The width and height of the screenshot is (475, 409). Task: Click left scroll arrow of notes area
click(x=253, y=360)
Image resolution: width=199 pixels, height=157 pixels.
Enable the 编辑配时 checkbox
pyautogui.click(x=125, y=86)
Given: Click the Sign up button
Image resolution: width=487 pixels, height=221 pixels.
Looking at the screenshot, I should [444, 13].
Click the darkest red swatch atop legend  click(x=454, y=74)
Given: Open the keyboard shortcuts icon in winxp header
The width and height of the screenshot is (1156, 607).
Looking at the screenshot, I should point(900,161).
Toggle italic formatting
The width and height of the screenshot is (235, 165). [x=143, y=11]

• YOUR TASK
Working through the entries line by line, count those containing "Given" and report only the number.

• TASK SOLUTION
2